• _Fragmento_:
========

El país vive en torno a la idea de que casi todos los aspectos de la vida social deberían someterse a votación, que la lógica de la mitad más uno tiene el secreto para resolver los más diversos problemas, y que tal recurso político sirve para esclarecer toda verdad y hasta para decidir quién fue el mejor ecuatoriano. Pero, las cosas son algo más complejas y los procesos sociales más sutiles.
1.- La teoría de la mitad más uno. La “mitad más uno” no es sistema para descubrir la verdad, ni una forma de establecer la justicia. La mayoría no es dios ni es la mágica varita para encontrar la felicidad. Es, simplemente, una suma de voluntades individuales concurrentes sobre un asunto coyuntural determinado, susceptible de acierto o error, de manipulación, pasiones o desinformación. La democracia encontró en la mitad más uno la pragmática solución para zanjar discrepancias, adoptar decisiones y elegir mandatarios. Ni la ciencia política ni la imaginación han podido, hasta ahora, encontrar un método sustitutivo, que elimine ese sabor de sorteo del destino nacional que tiene el método de las mayorías.

========

• _Registros del ejercicio_:

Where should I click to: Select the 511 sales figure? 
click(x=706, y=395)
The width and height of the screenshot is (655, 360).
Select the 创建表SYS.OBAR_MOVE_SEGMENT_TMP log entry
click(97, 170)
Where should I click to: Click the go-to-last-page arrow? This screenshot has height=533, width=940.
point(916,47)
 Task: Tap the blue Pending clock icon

========

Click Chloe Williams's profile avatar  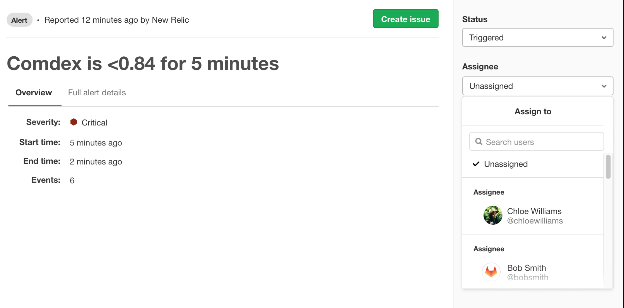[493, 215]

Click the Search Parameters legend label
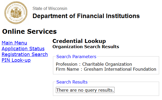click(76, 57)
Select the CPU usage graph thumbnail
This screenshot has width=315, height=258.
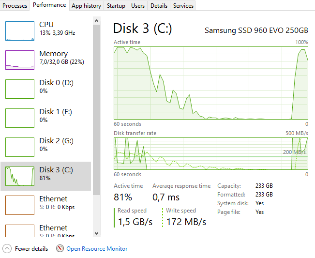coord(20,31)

========

• _Tareas_:
1. Indica cuántas líneas de los registros contienen la palabra "screenshot", teniendo en cuenta mayúsculas y minúsculas. Responde solo con el número.
2. Continúa, por favor, el fragmento sobre la regla de la mitad más uno a partir de su última oración.

• _Resultados esperados_:
1. 3

2.
El despotismo de las mayorías alcanza su mayor tensión y su máximo riesgo cuando se asigna a plebiscitos, congresos o asambleas, poderes omnímodos sobre todos los ámbitos de la vida de las personas, y cuando se cree erróneamente que las mayorías no son solamente un método inevitable, y en ocasiones, riesgoso e imperfecto para tomar decisiones, si no que, además, se les atribuye la virtud de descubrir la verdad política o la razón jurídica o la legitimidad social. Esto proviene de la pretensión dogmática de que la democracia no sea solamente un método político -que eso es- sino una religión, una ciencia o una piedra filosofal.
2.- Las mayorías no sirven para decidir cómo debe ser el hombre. Bajo las teorías de la “reingeniería social” camina la idea de que es posible decidir el perfil de la humanidad, el modo de ser de los individuos, sus gustos y vocaciones, por mayoría de votos de cualquier órgano político o burocrático, o por lo que diga “el pueblo” al responder un plebiscito. Tan “democrática” idea implica, sin embargo, un método absolutamente despótico de suplantar el ejercicio de los derechos fundamentales -a decidir qué quiero ser- por los resultados de un sistema conducido bajo los intereses coyunturales de un caudillo, un partido o un cenáculo de iluminados. Las mayorías no sirven para expropiar la capacidad de ejercer la libertad de elegir de cada persona, ni para coartar las vocaciones de las familias, ni para imponer los principios que deben guiarnos.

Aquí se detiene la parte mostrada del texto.